Renewable Energy is Good for Your Health

Regions could save $5.7 million-$210 million per year by replacing coal-fired power with renewable energy or energy efficiency measures

3 min read
A city skyline with imaginary wind turbines just off shore.
Photo: Thomas Jackson/Getty Images

Renewable energy projects and energy efficiency measures—particularly those that replace coal-fired power plants—will not only decrease carbon emissions but may also have major health implications worth millions of dollars, according to researchers at Harvard University.

Public health experts evaluated the impact of four different renewable energy or energy efficiency installations in six locations in the mid-Atlantic and Great Lakes regions and came up with a model to simulate and compare the climate and health benefits of each of the 24 scenarios.
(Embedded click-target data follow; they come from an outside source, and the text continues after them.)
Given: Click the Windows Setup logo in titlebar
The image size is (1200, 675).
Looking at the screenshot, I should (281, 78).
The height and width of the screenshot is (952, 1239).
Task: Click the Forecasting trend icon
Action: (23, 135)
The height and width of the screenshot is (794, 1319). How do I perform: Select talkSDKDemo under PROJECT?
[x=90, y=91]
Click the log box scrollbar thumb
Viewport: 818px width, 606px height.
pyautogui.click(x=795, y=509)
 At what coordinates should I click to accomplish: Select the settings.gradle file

Depending on the site and installation, they found that benefits ranged from US $5.7 million to $210 million per year.

While renewable energy and energy efficiency policies are not typically evaluated for their impacts to public health, other studies have also suggested that reducing air pollution from burning fossil fuels could save lives. A 2013 study by researchers at MIT found that in the United States, air pollution accounts for approximately 200,000 premature deaths per year, with electricity generation contributing to 52,000 of those deaths.

The biggest benefits were seen in Chicago and Cincinnati, which would save $210 million per year

Jonathan Buonocore, lead author of today’s Nature Climate Change study and program leader for climate, energy, and health at Harvard’s School of Public Health says that “how much coal is being displaced, and how many people live downwind of that coal plant” are the main drivers in how much benefit can be realized from renewable energy or efficiency measures.

The model, which the researchers have dubbed Environmental Policy Simulation Tool for Electrical grid Interventions, or EPSTEIN, could be used to make policy decisions about where renewable energy installations should be located in order to maximize their benefits.

The researchers evaluated locations in Chicago, Cincinnati, eastern Pennsylvania, northern Ohio, southern New Jersey, and Virginia, which obtain the majority of their electricity from a mix of coal and natural gas.

For each location, they looked at the impacts of installing either a 500 MW solar plant or a 500 MW wind energy facility, or incorporating one of two energy efficiency measures: 500 MW of peak demand-side management (DSM), which includes tactics like turning down the lights or air conditioning at times of peak demand; or 150 MW of baseload demand-side management, which includes electricity saving measures that are active all the time. (The researchers calculated that a 150 MW capacity for baseload DSM would save an equivalent amount energy as 500 MW of peak DSM over the course of a year.)

Next, they evaluated the impact each of the four projects would have on electricity generation and savings; constraints to the local grid; emissions of sulfur dioxide, nitrogen oxide, and carbon dioxide; and the number of people affected by the changes in emissions.

The “different installations, whether renewable energy or energy efficiency, have substantial benefits in terms of climate mitigation and health,” Buonocore says. However, there were differences in the scale of those benefits.

For instance, because solar and peak DSM tend to operate during the day, when energy demands are at their highest, they tended to displace natural gas, rather than coal. By contrast, wind and baseload DSM can both operate at off-peak times and displace more coal-generated electricity.

The biggest total benefits were seen in Chicago and Cincinnati with wind installations. The model predicted both cities would realize $210 million per year in benefits. The cities would see health benefits, because their populations would no longer be exposed to sulfur dioxide and nitric oxide pollution.

By contrast, there were fewer benefits in eastern Pennsylvania which has a sparser population and is predominantly powered by natural gas. Implementing a peak DSM strategy there could even induce an increase in coal-fired electricity, the researchers found.

Buonocore notes however, that the model did not take into account a number of other factors related to the different energy sources’ total life cycles. “The study only looks at displaced emissions and doesn’t include impacts from mountain top removal mining, hydraulic fracturing, or the disposal of coal ash,” he says, although those are impacts he would like to evaluate in future studies.

The case for renewable energy is often framed solely in terms of benefits to the climate, which people typically view as happening “a long time from now” and so don’t feel a personal connection to them, Buonocore says. But, the interesting thing about the health benefits, he says is that the “impacts will happen very soon and in the same region where the measures are taken.”